Abdullah, on the other hand, leans towards another vice president and cabinet minister, Muhyiddin Yassin. Any move to change horses midstream, for that is what he is ordered to, could rebound on him and deny him the succession.

Mahathir wants an orderly succession but realises he cannot have it if those after him go for one another's throats. He would rather have, despite his enthusiastic endorsement, Najib than Abdullah succeed him. But Najib accepts he is too young. It could embroil him in a leadership struggle he could not contain if he made a bid now. And he would rather be deputy to a more acceptable leader. That leader, in his view, is not Abdullah.

Mahathir demands a shot-gun political marriage he could not enforce. Abdullah knows this, but he cannot confront without an open breach. He says he would announce his putative deputy prime minister after the Pendang and Anak Bukit bye-elections on July 18. Why should he? Mahathir remains prime minister till October 2003. If he were to annoint his deputy so early, he loses ground no matter whom he decides upon.

If he names Najib, his rift with his new deputy intensifies. He becomes known as one beholden to Mahathir and be seen, inevitably, as a weak leader. If he names Muhyiddin or any one else, he defies Mahathir, and the Umno infighting continues with a vengeance. Abdullah is damned whoever he appoints. And if it is anyone than Najib, Mahathir's days in office are numbered.

DATA LISTING
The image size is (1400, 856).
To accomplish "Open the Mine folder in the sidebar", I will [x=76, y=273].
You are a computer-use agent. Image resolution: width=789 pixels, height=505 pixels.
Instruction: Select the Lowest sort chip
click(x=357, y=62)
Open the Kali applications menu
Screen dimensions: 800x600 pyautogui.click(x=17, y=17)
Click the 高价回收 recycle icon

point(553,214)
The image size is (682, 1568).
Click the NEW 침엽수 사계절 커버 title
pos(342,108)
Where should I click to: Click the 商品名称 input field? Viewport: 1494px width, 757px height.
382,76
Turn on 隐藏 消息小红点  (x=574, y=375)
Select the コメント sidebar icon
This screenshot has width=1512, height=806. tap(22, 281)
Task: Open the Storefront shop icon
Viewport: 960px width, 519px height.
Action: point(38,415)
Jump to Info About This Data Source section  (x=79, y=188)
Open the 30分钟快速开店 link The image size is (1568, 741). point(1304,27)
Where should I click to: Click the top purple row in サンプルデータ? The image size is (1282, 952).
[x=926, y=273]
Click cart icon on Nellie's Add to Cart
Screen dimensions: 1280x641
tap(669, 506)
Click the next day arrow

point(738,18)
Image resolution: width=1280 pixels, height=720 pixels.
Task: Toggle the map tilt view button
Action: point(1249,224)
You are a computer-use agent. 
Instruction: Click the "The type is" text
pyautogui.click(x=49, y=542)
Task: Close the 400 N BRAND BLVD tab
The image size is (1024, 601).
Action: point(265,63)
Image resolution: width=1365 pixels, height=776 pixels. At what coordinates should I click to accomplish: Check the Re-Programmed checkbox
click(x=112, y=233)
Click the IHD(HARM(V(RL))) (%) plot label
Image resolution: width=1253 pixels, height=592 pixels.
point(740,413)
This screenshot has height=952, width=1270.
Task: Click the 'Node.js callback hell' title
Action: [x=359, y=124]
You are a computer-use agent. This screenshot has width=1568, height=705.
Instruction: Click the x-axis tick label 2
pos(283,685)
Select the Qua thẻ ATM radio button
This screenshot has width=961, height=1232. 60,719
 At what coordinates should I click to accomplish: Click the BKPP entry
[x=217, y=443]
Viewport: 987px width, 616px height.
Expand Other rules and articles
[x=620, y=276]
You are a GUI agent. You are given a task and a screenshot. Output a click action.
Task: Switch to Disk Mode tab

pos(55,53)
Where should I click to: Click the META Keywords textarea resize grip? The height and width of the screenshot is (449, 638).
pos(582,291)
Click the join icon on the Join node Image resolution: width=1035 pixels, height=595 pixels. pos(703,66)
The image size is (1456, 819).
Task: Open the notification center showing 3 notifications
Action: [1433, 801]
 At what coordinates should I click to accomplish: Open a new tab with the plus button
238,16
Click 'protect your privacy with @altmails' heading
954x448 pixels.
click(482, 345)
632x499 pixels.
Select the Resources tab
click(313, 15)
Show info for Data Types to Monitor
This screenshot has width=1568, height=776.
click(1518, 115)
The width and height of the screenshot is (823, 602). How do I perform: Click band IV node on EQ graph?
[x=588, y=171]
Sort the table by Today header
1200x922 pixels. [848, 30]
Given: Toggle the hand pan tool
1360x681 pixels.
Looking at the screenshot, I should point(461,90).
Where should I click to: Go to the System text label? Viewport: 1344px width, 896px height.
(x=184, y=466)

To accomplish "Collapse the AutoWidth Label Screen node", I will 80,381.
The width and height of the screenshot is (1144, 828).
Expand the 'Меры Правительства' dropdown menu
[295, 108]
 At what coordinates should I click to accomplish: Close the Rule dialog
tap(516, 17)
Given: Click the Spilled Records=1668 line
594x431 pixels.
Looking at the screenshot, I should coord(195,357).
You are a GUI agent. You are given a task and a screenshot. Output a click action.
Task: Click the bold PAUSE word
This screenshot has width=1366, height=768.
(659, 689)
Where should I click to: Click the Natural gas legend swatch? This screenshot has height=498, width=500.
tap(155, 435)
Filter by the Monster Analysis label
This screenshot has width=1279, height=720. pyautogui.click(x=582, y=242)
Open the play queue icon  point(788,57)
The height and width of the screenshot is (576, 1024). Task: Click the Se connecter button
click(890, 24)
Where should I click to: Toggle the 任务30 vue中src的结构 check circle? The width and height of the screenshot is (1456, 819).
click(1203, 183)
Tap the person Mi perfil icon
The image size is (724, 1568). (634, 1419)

STATED EXERCISE
Quote the passage of the commentary on Mahathir's succession that opens with the words containing "Mahathir demands a" and closes with "he decides upon.". The records have nothing to do with this.

EXERCISE OUTPUT
Mahathir demands a shot-gun political marriage he could not enforce. Abdullah knows this, but he cannot confront without an open breach. He says he would announce his putative deputy prime minister after the Pendang and Anak Bukit bye-elections on July 18. Why should he? Mahathir remains prime minister till October 2003. If he were to annoint his deputy so early, he loses ground no matter whom he decides upon.